I am in the beginning stage of setting up my tank after a 7 year hiatus because my house was not big enough. Yeah, I know, shoulda bought a bigger house  Anyway, it is a standard size 55g 48"x20"x12". I will be using PFS as my substrate, adding crushed coral to maintain 7.8 - 8.2 ph (my tap water in AZ comes out at 7.8 ph) building a UGJ system and double filters... magnum 350 (which I already have from before) and will buy the Eheim 2217 before I go live. Will run activated charcoal in the 350 & standard mix in the Eheim w/o charcoal of course. Now that I have the tank particulars out of the way... Here is my question about rocks.

When my tank was last up I had red lava rock, some boulders, some slate, some clay pots (hidden in the rocks). The other day at the LFS I saw a box of lace rock. I got to looking thru it and noted that it had great shape, nice natural caves and some really nice coloring on some of the rocks. All in all I thought it to be ideal... I was slightly worried about how rough some of the edges were but the local Cichlid expert said it will not be a problem. I am having second thoughts and and worried about my new babies scratching themselves on the rough edges... Should I be worried? Should I try to file down the rough edges with a coarse file? Looking for advice. Anxious to get started in earnest, but I have to travel for business in a couple of weeks so can't start the fish less cycle until I am able to be here to test the water etc...

Thanks for any input. THIS IS A GREAT FORUM!!!


----------



## DJRansome (Oct 29, 2005)

I like a smoother rock, but many use lace rock without horrendous problems. Maybe stock a more peaceful group so they are not darting about without regard to the rocks. :thumb:


----------



## Cajen (Mar 16, 2012)

What I am leaning towards are definitely Mbuna so I am basically out of the timid / peaceful range... I will do another post later about stocking but so far I am leaning towards

Pseudotropheus sp. Elongates jewel spot, metriaclima sp Msobo, red zebra (or maybe OB zebra), some marmalade cats and I do not know if I can add a williamsi north since it is also a pseudotropheus. Maybe some rustys maybe some yellow labs.

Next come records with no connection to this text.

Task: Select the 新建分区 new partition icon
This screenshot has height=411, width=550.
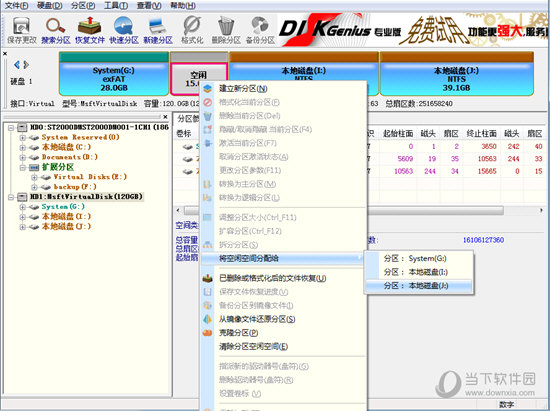Action: [x=158, y=30]
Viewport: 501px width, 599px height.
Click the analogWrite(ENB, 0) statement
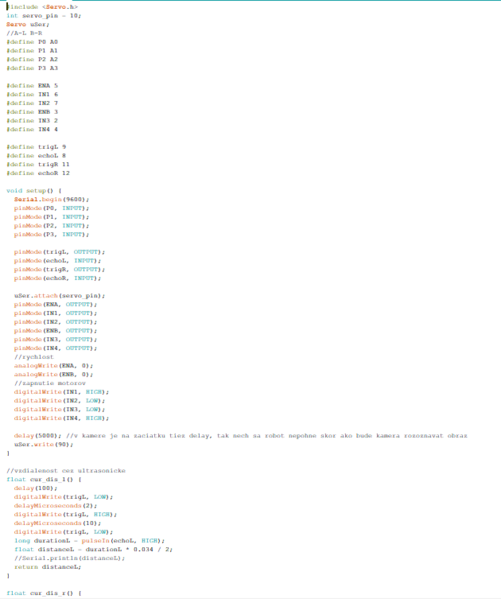(x=54, y=374)
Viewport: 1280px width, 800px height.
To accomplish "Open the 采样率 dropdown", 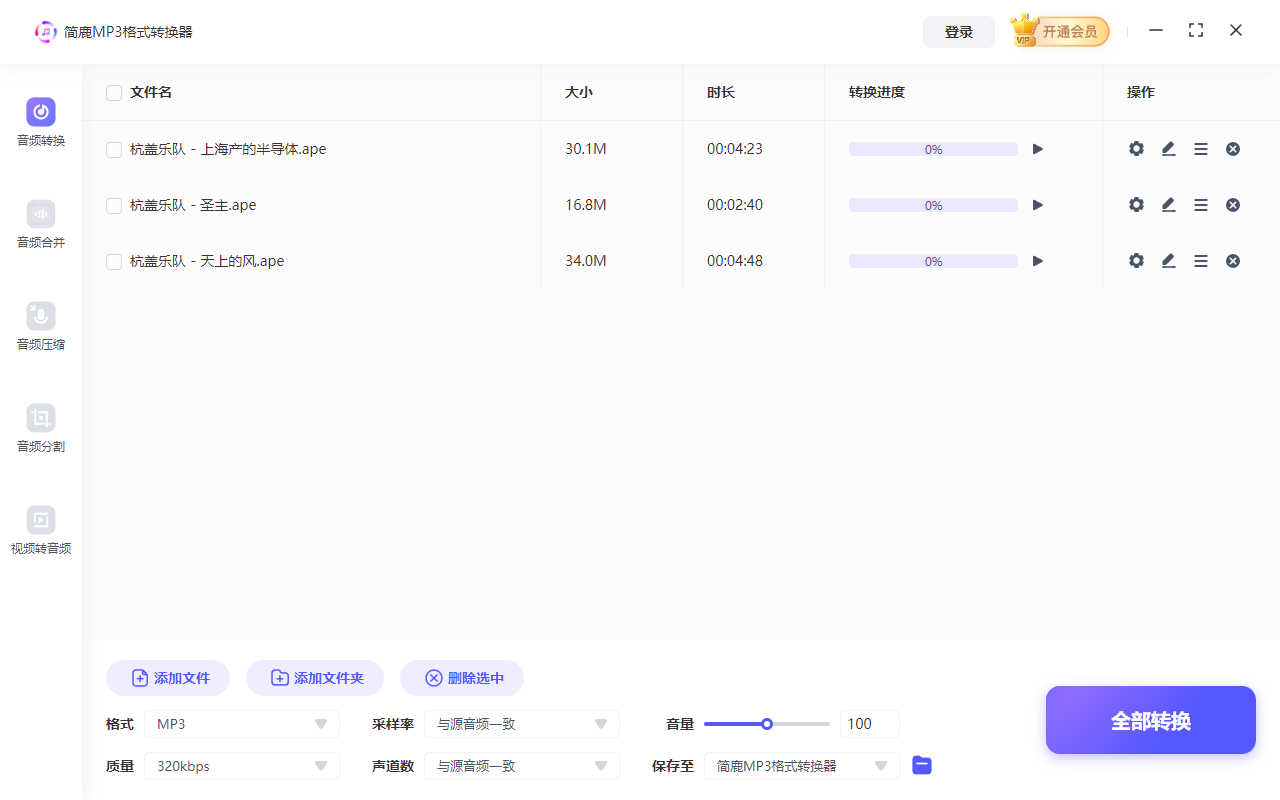I will pyautogui.click(x=522, y=723).
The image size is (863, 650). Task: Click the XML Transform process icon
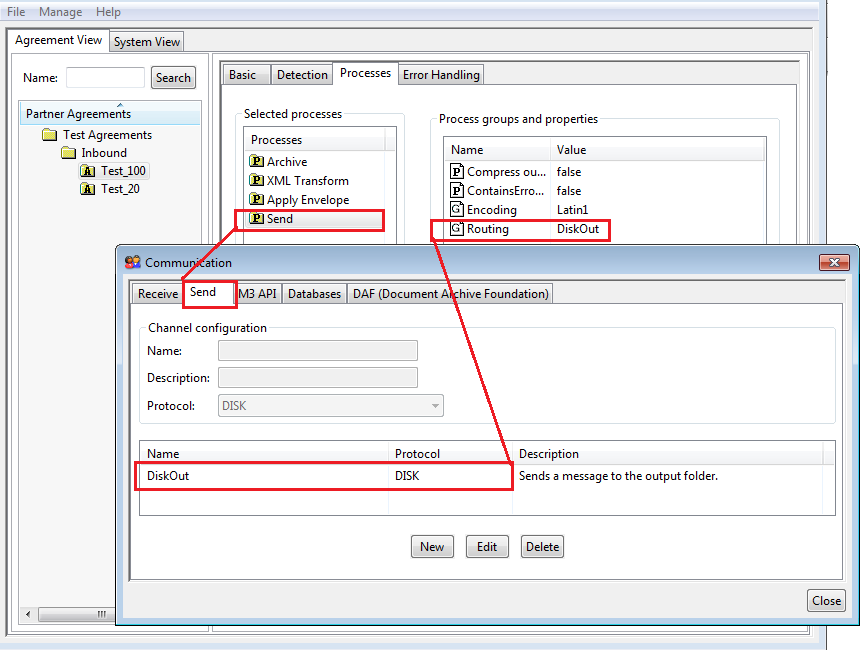(256, 181)
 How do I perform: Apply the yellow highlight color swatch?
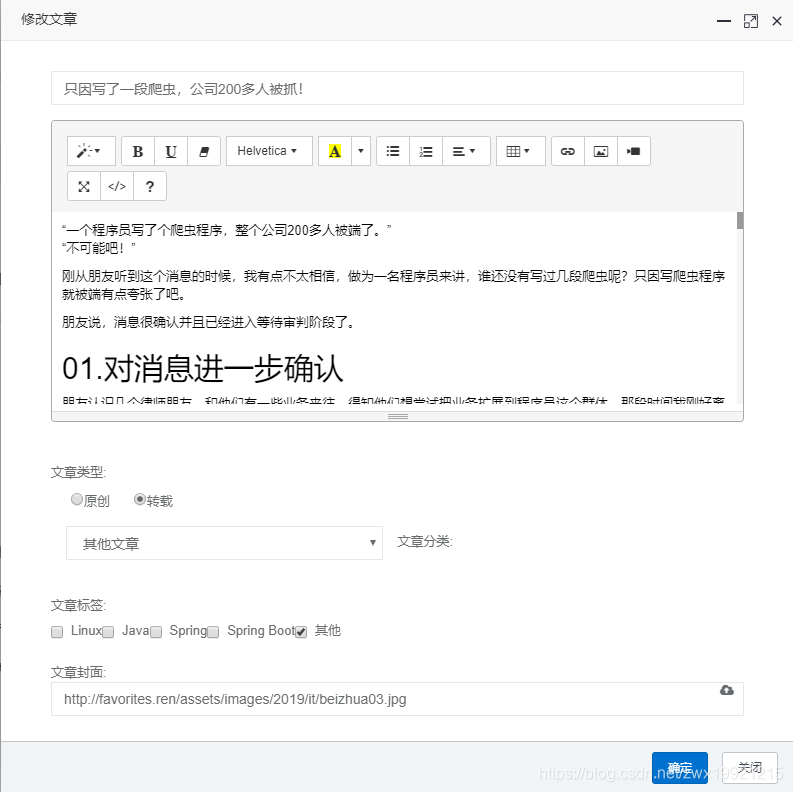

Nothing on the high aggression scale but several mildly aggressive... Plan to go with 1m/4f. I realize that I can not have all of the above but this is basically what I have come up with this far as a starting point

Thanks on the thought for the lace rock, may try to do something to soften the sharp edges... Not sure what other than chip away/file some of the more jagged corners.


----------



## Cajen (Mar 16, 2012)

Oh I left out ps soulosi ... Still looking for a ink black species - I saw a pic of a male I n breeding dress that was jet black and darned if I did not write it down and I have looked and looked and looked to no avail :-?


----------



## DJRansome (Oct 29, 2005)

Skip the marmalade cats...too big and aggressive for a 55G. You want a 75G for them.

Stock 1m:7f elongatus due to aggression.


----------



## Cajen (Mar 16, 2012)

What about the Soulosi? Oh, the choices... The male jewel spot is beautiful, but if I need to go 1m/7f maybe I need to rethink that as the Fems are drab

Thx


----------



## DJRansome (Oct 29, 2005)

Saulosi are good in a 55G with 1m:4f.


----------



## Cajen (Mar 16, 2012)

As always thanks!


----------



## Hammerstix (Feb 23, 2012)

I saw some lace rock @Stone Store & it looked rather roughened & sharp. Very similar to coral rock.


----------